Nächster Tag, gleiche Stadt, gleiche Sonne. Neukölln, Weserstraße. Und da, plötzlich, hängt einer: ein bunter, schmaler Kunstautomat. Irgendwie unscheinbar. Ich stelle fest, dass er nur dreimal eine Ein-Euro-Münze schluckt. Kunst wird immer teurer. Mit einer alten Dame tausche ich Münzen. Ich halte ihre Krücke, sie wühlt in ihrem Portemonnaie. Mit Erfolg. Ich bedanke mich, und sie zeigt mit zitternder Hand auf den bunten Automaten: „Tun Sie das nicht! Diesen Dingern kann man nicht trauen!“ Ich tue es doch. Allerdings mit einem flauen Gefühl im Magen.

“Diese Kunst kann verwirren, erhellen, aufregen und süchtig machen”
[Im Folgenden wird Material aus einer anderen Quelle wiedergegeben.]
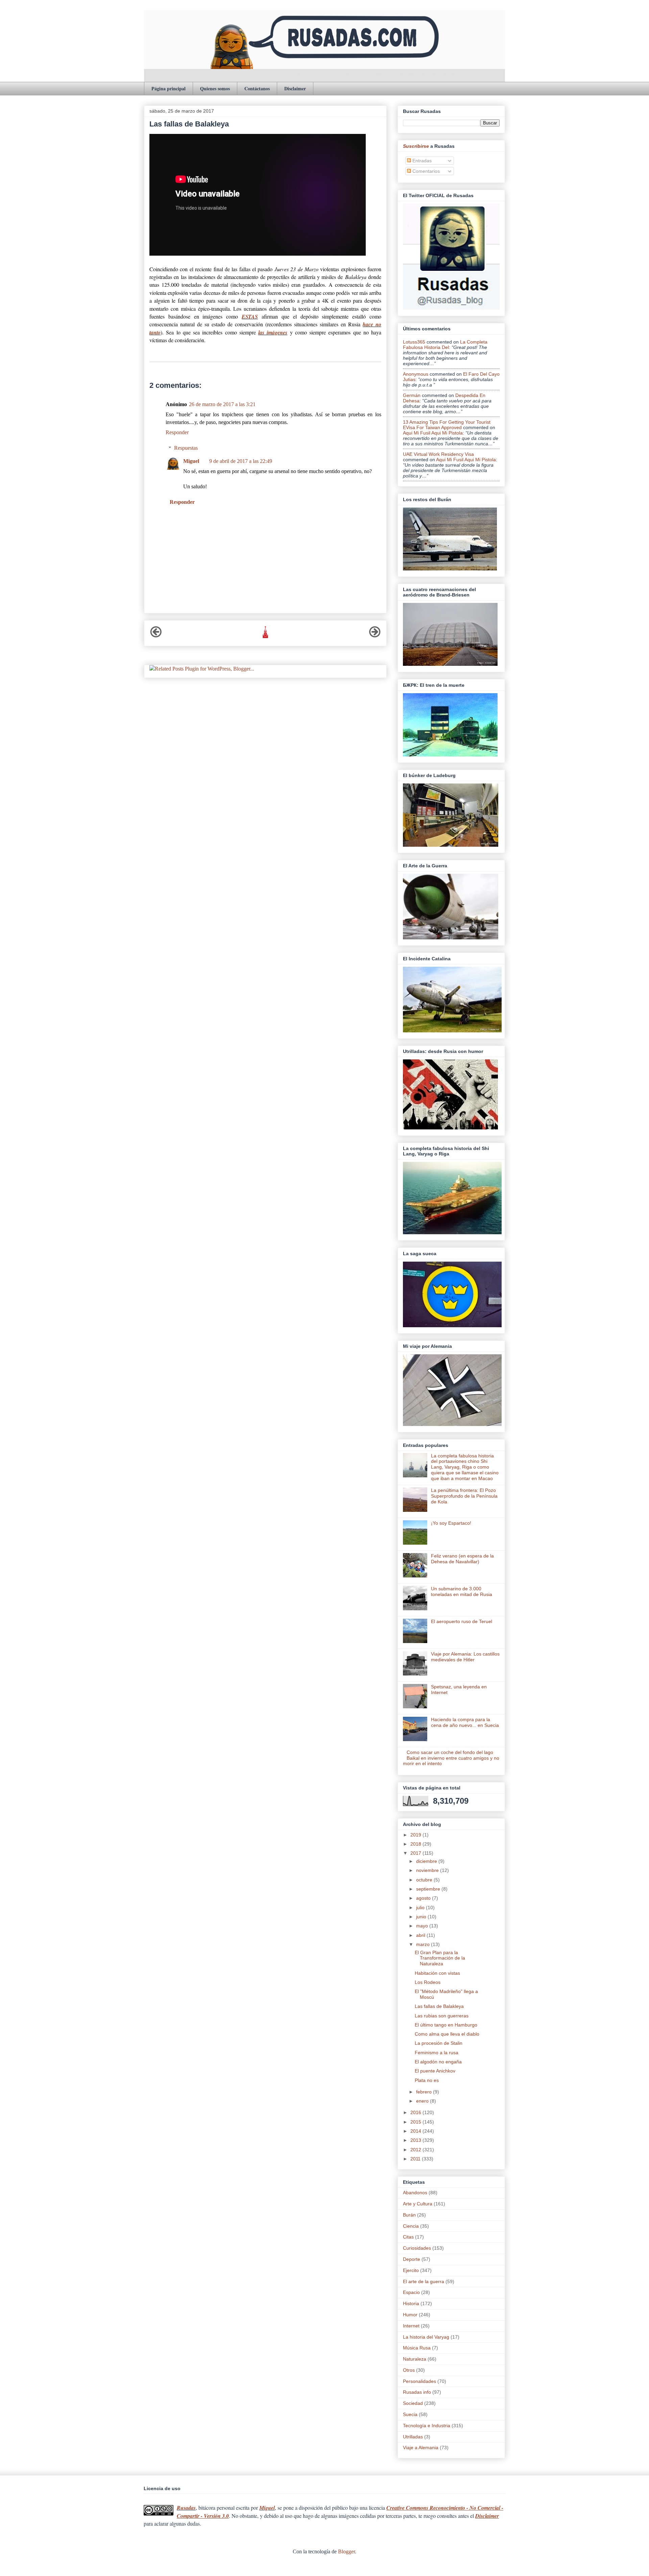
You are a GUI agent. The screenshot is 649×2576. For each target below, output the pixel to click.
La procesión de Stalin (438, 2043)
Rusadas (186, 2507)
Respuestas (186, 448)
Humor (410, 2314)
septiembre (428, 1889)
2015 (416, 2122)
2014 (416, 2131)
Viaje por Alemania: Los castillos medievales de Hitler (465, 1656)
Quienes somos (215, 88)
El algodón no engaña (438, 2061)
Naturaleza (414, 2359)
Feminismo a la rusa (436, 2052)
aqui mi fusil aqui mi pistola (433, 433)
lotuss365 (414, 342)
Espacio (411, 2292)
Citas (408, 2237)
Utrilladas (413, 2436)
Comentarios (425, 171)
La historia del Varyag (426, 2337)
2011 (416, 2158)
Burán (409, 2215)
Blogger (346, 2551)
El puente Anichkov (435, 2071)
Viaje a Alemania (420, 2447)
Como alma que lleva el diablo (447, 2034)
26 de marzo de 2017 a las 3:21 (222, 404)
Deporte (411, 2259)
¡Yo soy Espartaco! (451, 1523)
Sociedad (413, 2403)
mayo (422, 1925)
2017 (416, 1853)
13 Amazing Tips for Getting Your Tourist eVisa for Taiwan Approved (446, 424)
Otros (409, 2370)
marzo (423, 1944)
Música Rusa (417, 2347)
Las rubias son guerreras (441, 2015)
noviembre (428, 1870)
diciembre (427, 1861)
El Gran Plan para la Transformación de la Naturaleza (440, 1958)
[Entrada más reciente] (155, 635)
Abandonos (415, 2192)
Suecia (410, 2414)
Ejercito (411, 2270)
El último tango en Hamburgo (446, 2025)
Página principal (168, 88)
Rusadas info (417, 2392)
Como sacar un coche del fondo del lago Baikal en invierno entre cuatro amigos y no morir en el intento (451, 1758)
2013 (416, 2140)
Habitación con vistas (437, 1973)
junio (422, 1916)
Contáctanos (257, 88)
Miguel (191, 461)
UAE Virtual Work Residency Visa (438, 454)
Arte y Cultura (417, 2203)
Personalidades (419, 2381)
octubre (425, 1879)
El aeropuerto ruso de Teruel (461, 1621)
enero (423, 2101)
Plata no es (427, 2080)
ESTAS (250, 316)
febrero (424, 2091)
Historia (411, 2303)
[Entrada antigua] (374, 635)
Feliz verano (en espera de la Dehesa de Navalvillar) (462, 1558)
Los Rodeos (427, 1982)
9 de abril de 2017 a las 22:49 (240, 461)
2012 (416, 2149)
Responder (177, 432)
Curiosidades (417, 2248)
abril (421, 1935)
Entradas (421, 160)
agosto (424, 1898)
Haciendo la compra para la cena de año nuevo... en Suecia (465, 1722)
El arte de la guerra (423, 2281)
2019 (416, 1834)
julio (421, 1907)
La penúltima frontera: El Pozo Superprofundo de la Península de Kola (464, 1496)
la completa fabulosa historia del (445, 344)
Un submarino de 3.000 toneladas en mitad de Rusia (461, 1591)
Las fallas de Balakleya (439, 2006)
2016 (416, 2112)
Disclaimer (295, 88)
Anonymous (415, 374)
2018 (416, 1844)
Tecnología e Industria (426, 2425)
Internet (411, 2325)
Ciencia (411, 2226)
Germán (411, 395)
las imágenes (272, 332)
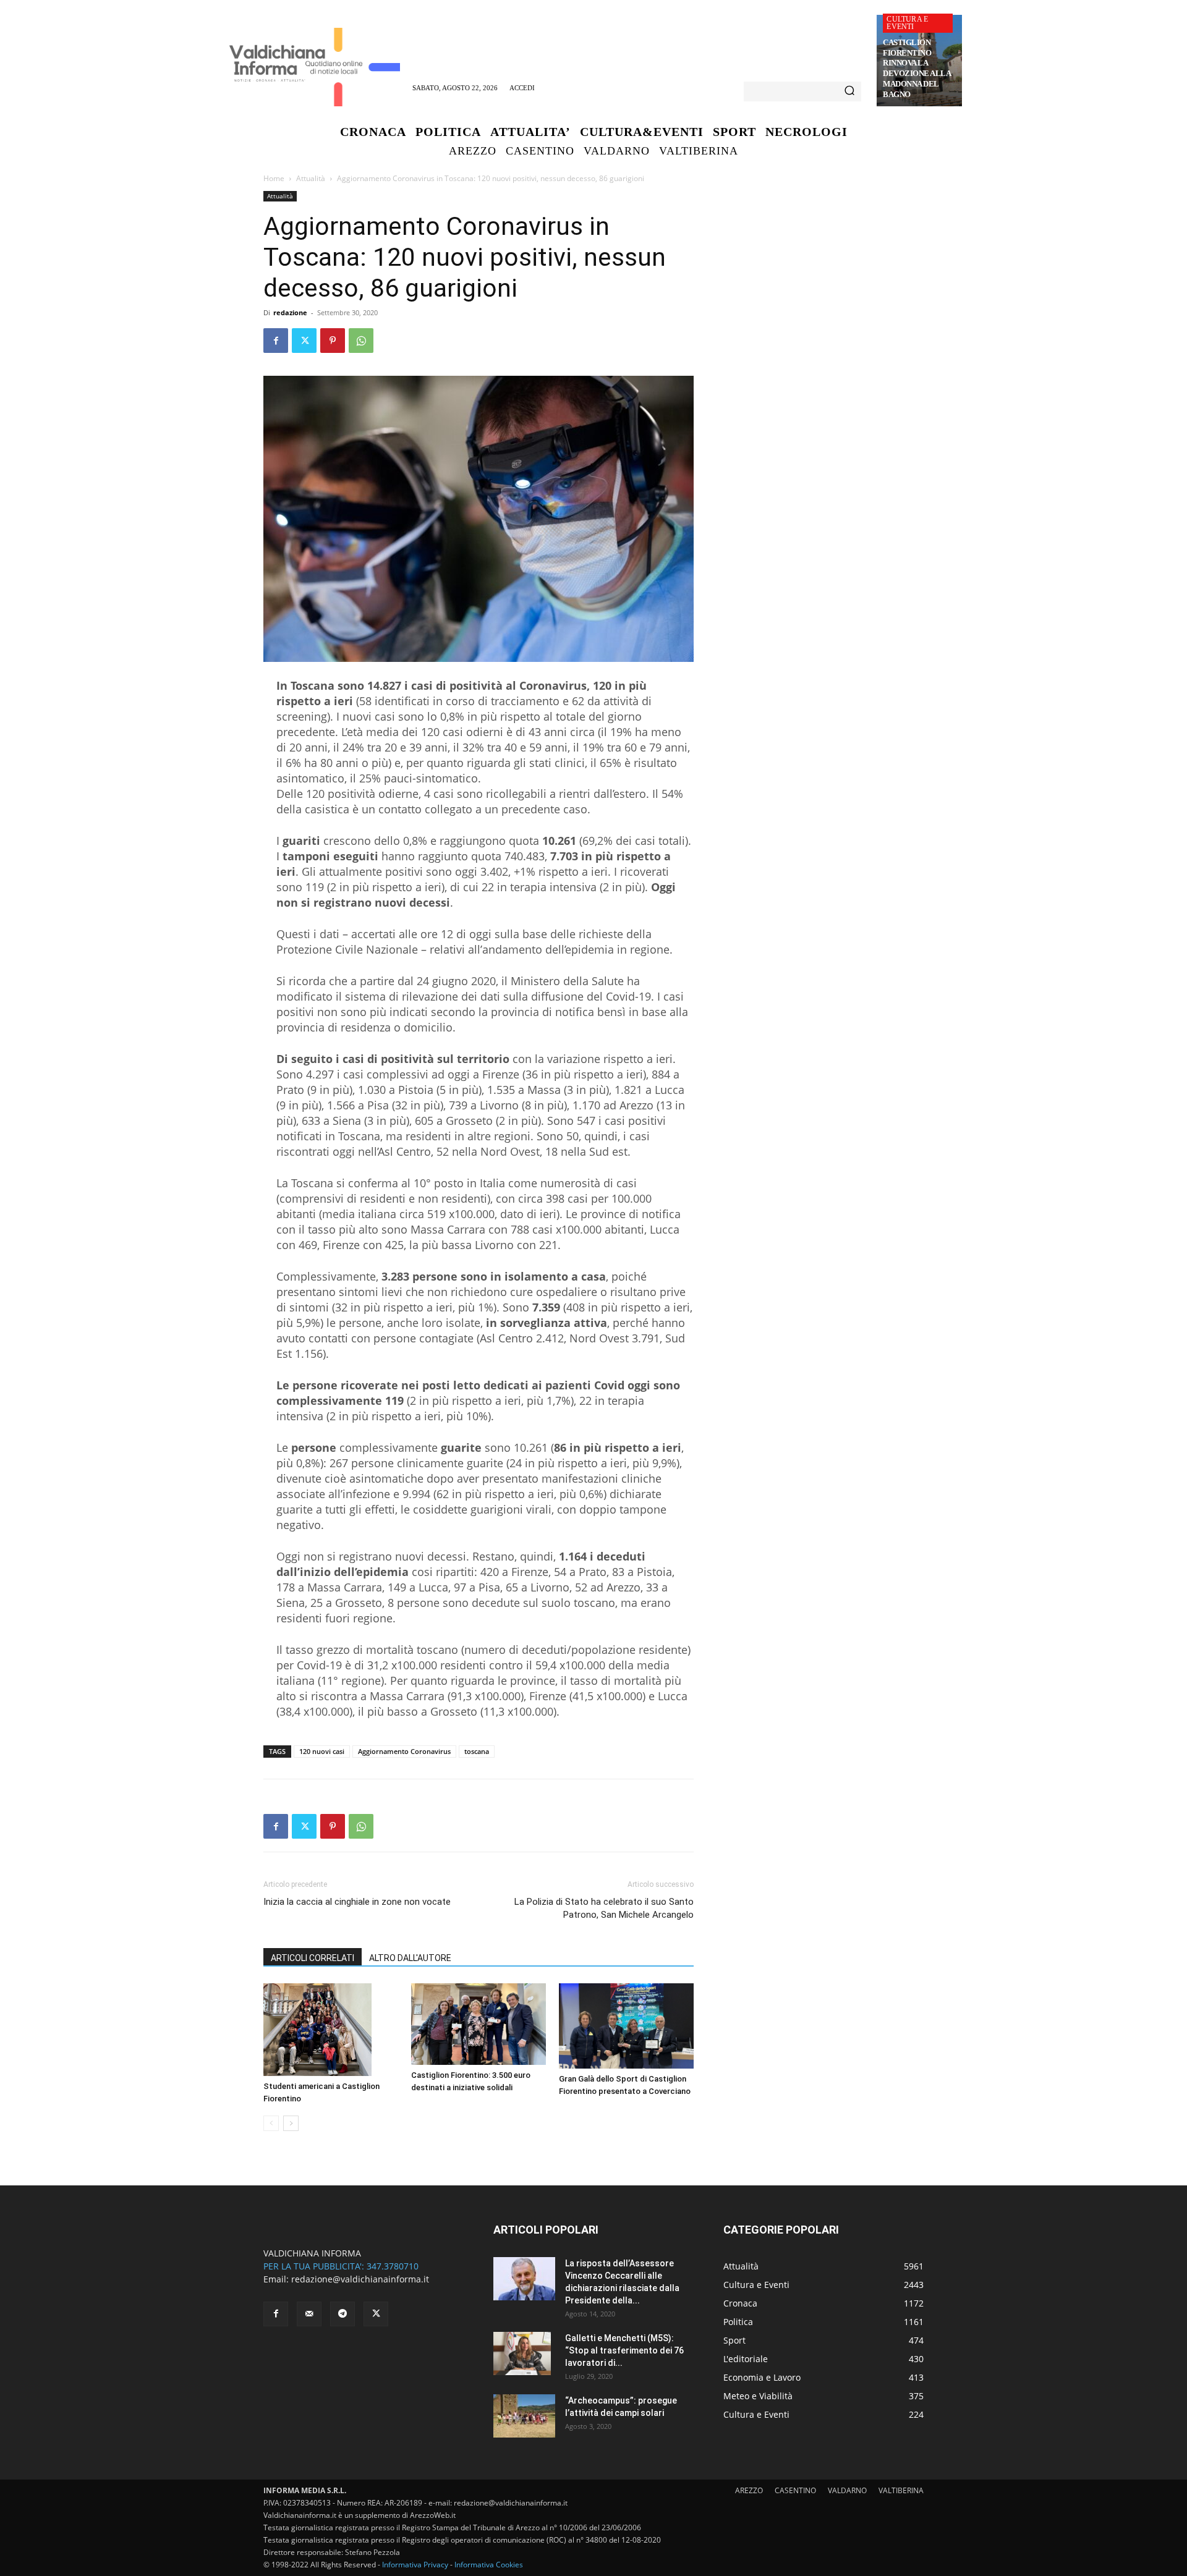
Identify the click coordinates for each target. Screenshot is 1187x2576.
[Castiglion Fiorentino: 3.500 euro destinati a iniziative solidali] (478, 2024)
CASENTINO (795, 2490)
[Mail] (309, 2314)
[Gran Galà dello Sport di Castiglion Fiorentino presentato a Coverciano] (626, 2026)
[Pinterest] (332, 340)
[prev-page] (271, 2123)
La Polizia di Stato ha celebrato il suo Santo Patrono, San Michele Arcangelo (604, 1908)
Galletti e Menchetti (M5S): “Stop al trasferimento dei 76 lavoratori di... (624, 2350)
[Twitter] (304, 340)
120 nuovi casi (321, 1751)
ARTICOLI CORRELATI (312, 1958)
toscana (476, 1751)
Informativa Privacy (415, 2564)
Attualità (310, 178)
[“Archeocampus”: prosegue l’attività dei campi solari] (524, 2416)
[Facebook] (275, 340)
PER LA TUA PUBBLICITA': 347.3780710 (341, 2266)
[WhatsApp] (361, 340)
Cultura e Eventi (907, 23)
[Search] (849, 91)
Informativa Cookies (488, 2564)
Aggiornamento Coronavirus (404, 1751)
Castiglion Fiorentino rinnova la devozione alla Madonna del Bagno (917, 68)
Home (273, 178)
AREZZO (749, 2490)
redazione (290, 312)
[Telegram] (342, 2314)
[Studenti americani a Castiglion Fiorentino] (330, 2029)
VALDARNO (847, 2490)
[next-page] (291, 2123)
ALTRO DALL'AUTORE (410, 1958)
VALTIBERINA (901, 2490)
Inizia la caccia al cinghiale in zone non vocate (357, 1901)
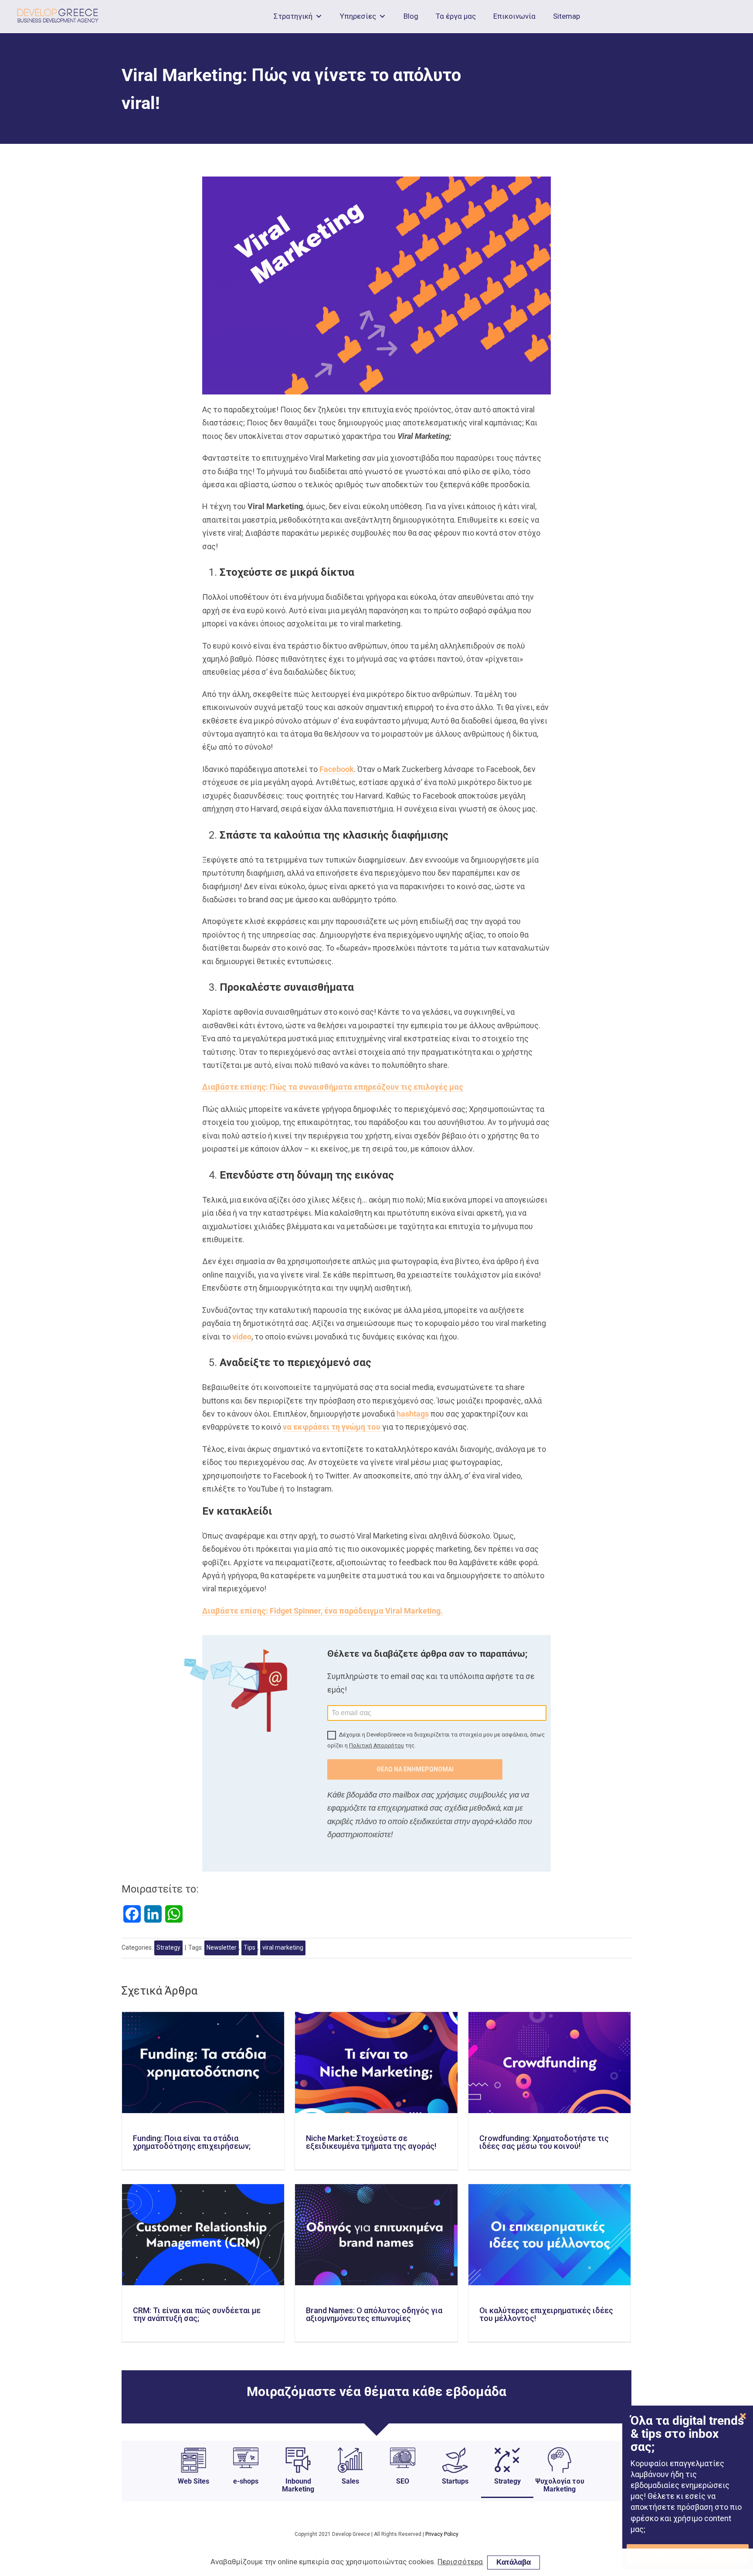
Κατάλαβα (513, 2562)
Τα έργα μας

Der Kunstautomat hat zwei Fächer für den Münzeinwurf und zwei für die heraus purzelnden Päckchen. Er ist nicht nur zur Hälfte mit Tags beschmiert, sondern auch nur zur Hälfte funktionstüchtig: Ich werfe meine Münzen ein. Dreimal hintereinander dreimal. Warten, ziehen, entnehmen. Und dann halte ich Kunst aus der Zigarettenschachtel in der Hand. Die Aufschrift warnt: „Diese Kunst kann verwirren, erhellen, aufregen und süchtig machen!“ Die erste Packung enthält ein Frauenportrait von Mikos Meininger. Es ist mit wilden Linien skizziert, in Rosa und Schwarz gehalten. Auf dem beiliegenden Zettel finde ich die Biographie des Künstlers mit Foto, E-Mail-Adresse und Website. Ein weiterer Zettel teilt mir mit, dass ich einen Kunstraum in Päckchenform erworben habe. Ich öffne die nächste Schachtel und sehe ein einfaches, buntes Bild einer Mühle. Der Künstler heißt Menno Veldhuis. Er ist Niederländer. Menno verrät weder seine E-Mail-Adresse noch seine Website. Menno, ich will mehr! Bleibt die letzte Verpackung. Wieder ein Portrait von Mikos Meininger, erneut in Rosa und Schwarz, dafür in männlicher Ausgabe.

Mein Fazit: Ich habe stupide Münztauschaktionen hinter mir, bin durch halb Berlin gelaufen und wusste nie, was mich erwartet. Aber ich habe für dreimal drei Euro Kunst bekommen. Die ist zwar klein, aber originell. Versuch erfolgreich.